Records provided —
-----
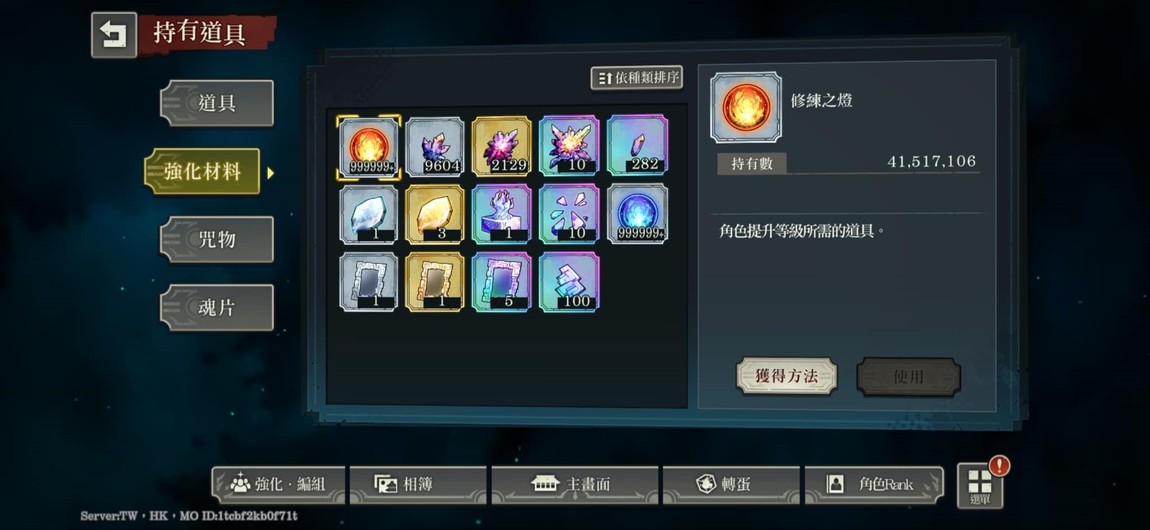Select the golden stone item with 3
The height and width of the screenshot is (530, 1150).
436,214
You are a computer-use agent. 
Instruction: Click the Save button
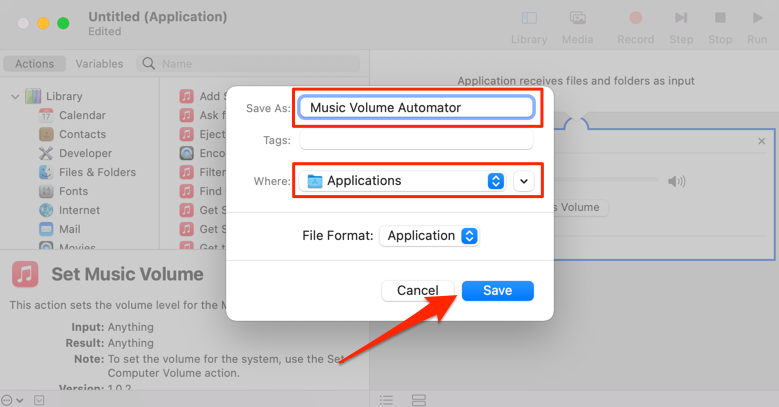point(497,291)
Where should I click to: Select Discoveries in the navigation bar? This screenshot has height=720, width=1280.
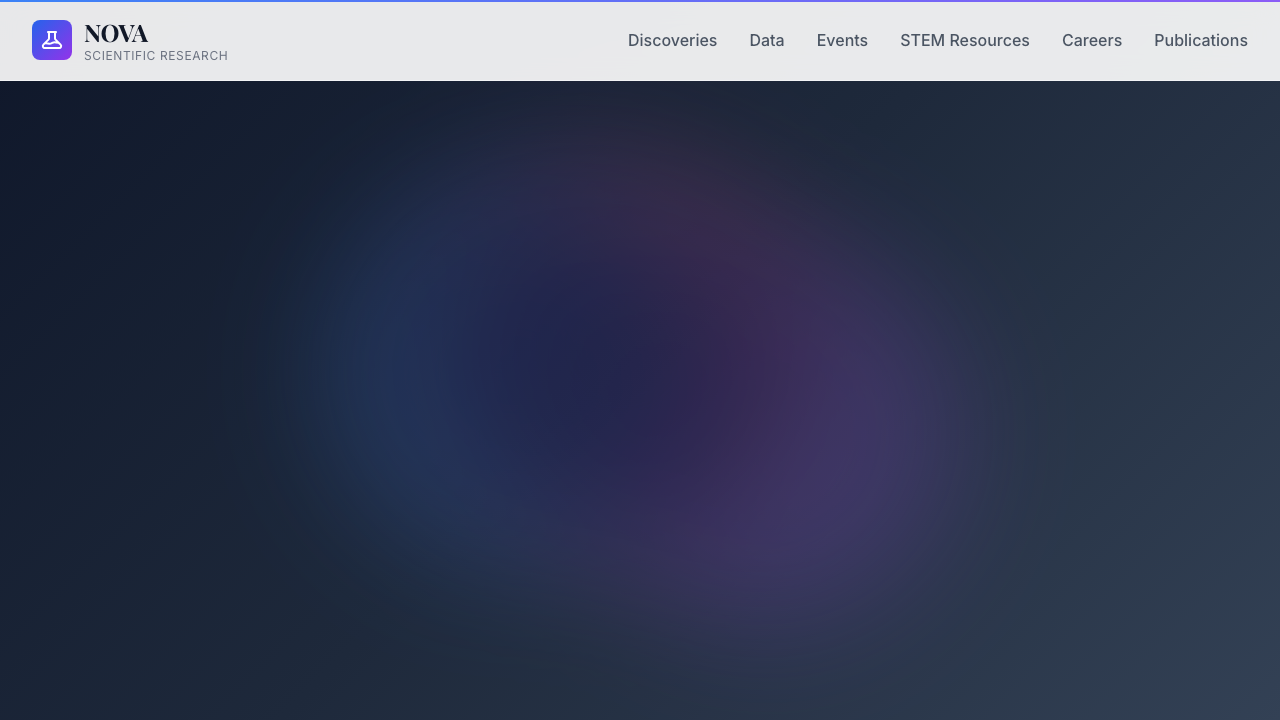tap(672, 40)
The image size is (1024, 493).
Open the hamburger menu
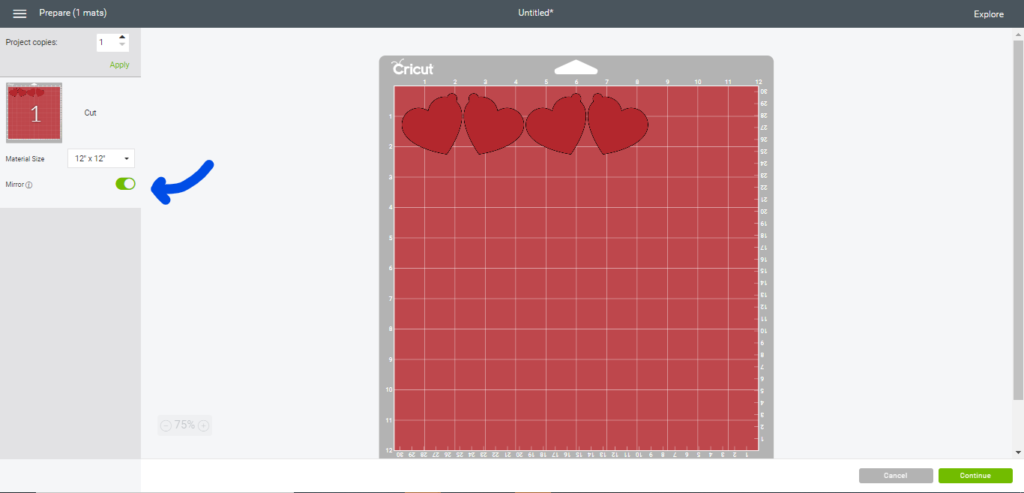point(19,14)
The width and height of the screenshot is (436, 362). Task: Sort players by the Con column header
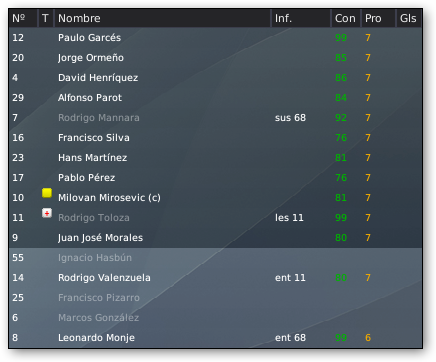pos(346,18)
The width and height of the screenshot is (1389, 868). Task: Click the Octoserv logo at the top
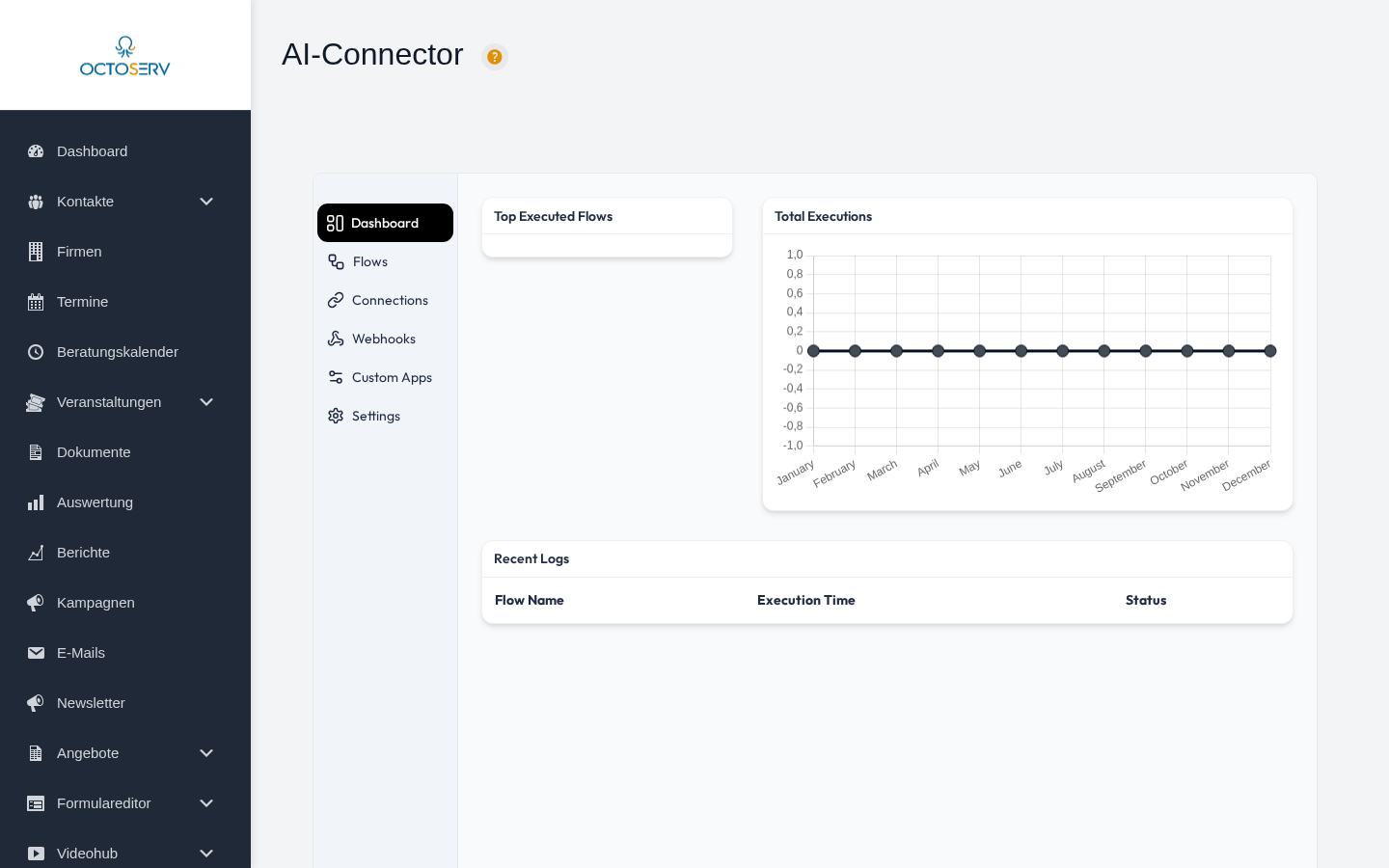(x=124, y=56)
-----
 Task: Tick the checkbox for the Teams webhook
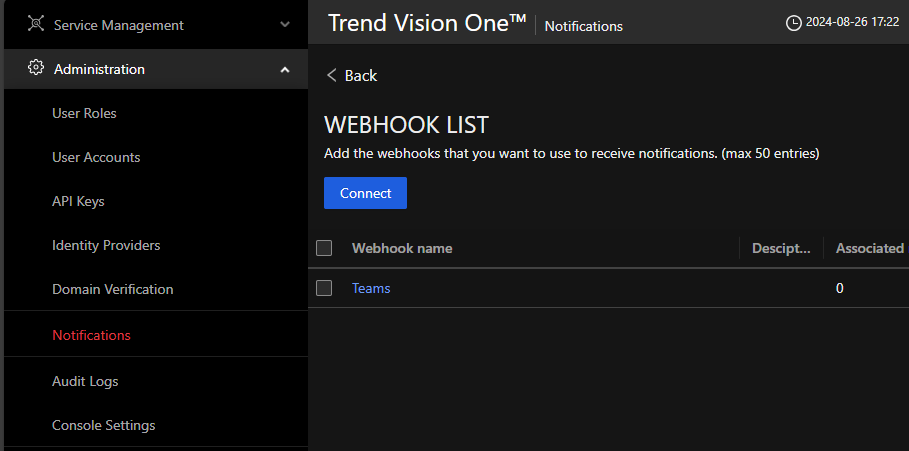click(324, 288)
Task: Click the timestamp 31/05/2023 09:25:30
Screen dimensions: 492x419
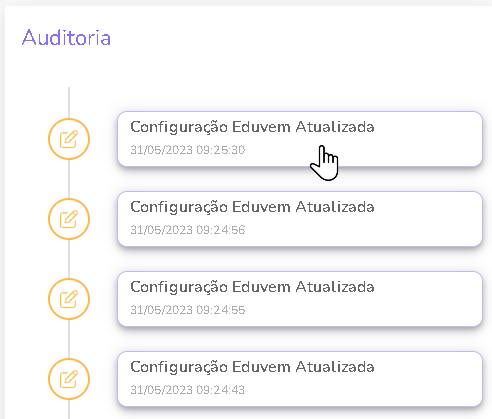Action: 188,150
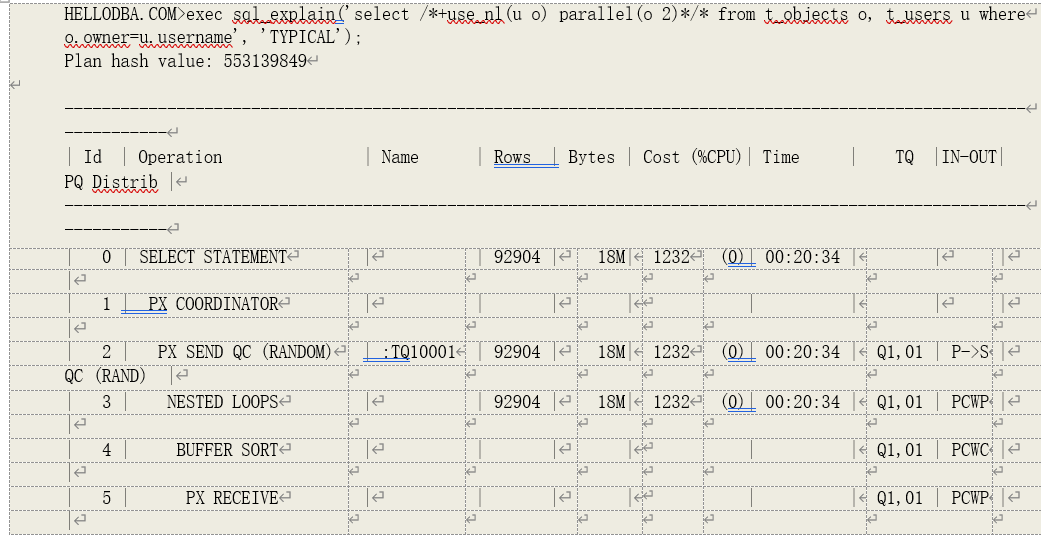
-----
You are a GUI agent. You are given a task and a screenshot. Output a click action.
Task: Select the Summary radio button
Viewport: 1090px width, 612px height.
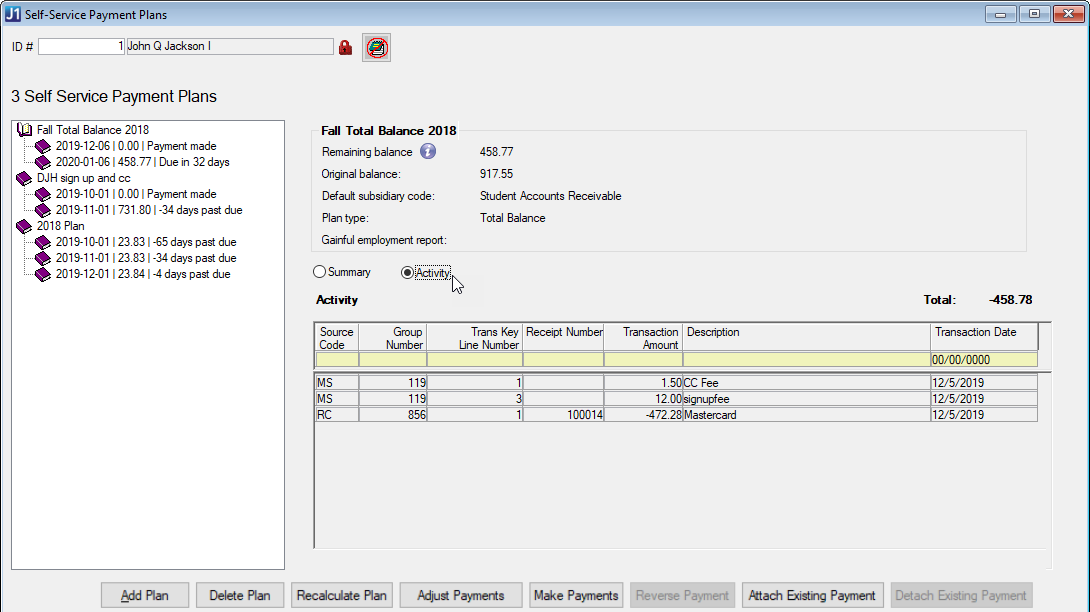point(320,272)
-----
Task objective —
If a line of the data above contains "agent", copy it out.

Result for this exercise —
You are a computer-use agent. 
You are a GUI agent. You are given a task and a screenshot. Output a click action.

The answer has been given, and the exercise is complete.